> **TASK PROMPT**
From the blog text below, list each thing the writer names as something the people they surround themselves with have.

I surround myself with people who are very fortunate, (not to say they don't work hard) but who, in my eyes, are successful. I surround myself with people who have nice places, extra cash, loved ones, partners, good jobs they enjoy and whatever else I place in high standing.... I also surround myself with people who are older than I am. I can't help but compare myself and where I feel I'm at to them, but I forget to remind myself that they are 6-10 years ahead of me. I forget to remind myself that I'm 23 years old, and ask myself where were they at 23.

I forget to tell myself all of that, but when I do, it doesn't matter. I do not care where they are, and i do not care to compare myself with them. I may be doing well for 23, but I'm not where I want to be, even if I am being unreasonable or more than reasonable with myself. We all set goals for ourselves, and it's up to us to get there. So that is what my struggle is about right now. That is what I'm fighting with.

I am trying to figure out, where I am. Where I want to be. What I want to do. And what steps I have to take to get where I want to go and more importantly, what steps I have to take to be the person I want to be. It's a hell of a lot harder than I expected. Fact is, not only do I not know where I am, I don't know where I want to go. I am lost. Again.

Thursday, October 22, 2009

Life is funny

I'm warning you now, this post is not thought out, probably won't be very well written, and may or may not go anywhere, hell....may or may not start anywhere.... this is me...ranting... feeling the need to write and pretending I have an audience helps....

First of all I should start by saying - lately - I've been extremely lost...lost in my head, lost emotionally.... just lost. I do say this pretending that I'm not always completely lost. But that really is my nature. I travel around, moving from place to place, trying to find whatever it is I'm looking for - might help to know WHAT that is... and i have a vague idea.... but that's what I do.

> **INFORMATION SHOWN**
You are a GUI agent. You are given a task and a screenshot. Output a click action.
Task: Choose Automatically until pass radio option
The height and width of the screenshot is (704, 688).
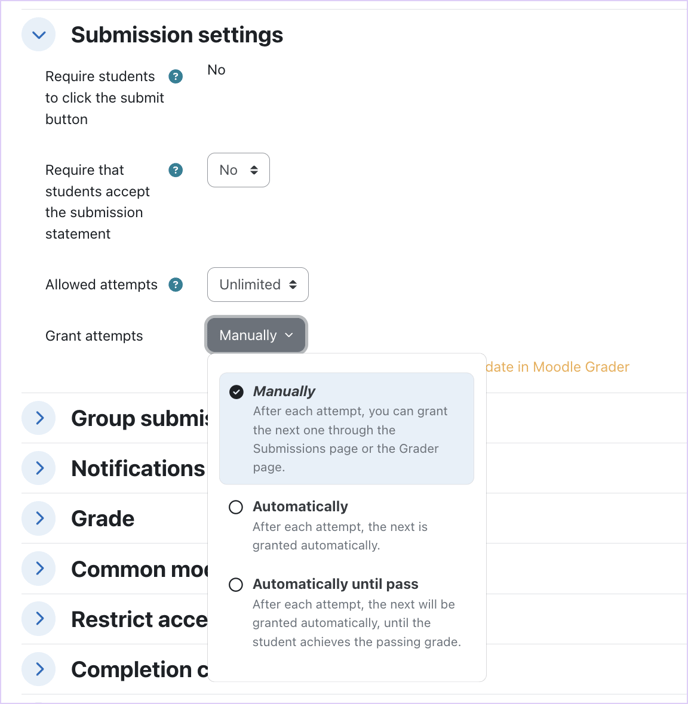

> **EXERCISE ANSWER**
- nice places
- extra cash
- loved ones
- partners
- good jobs they enjoy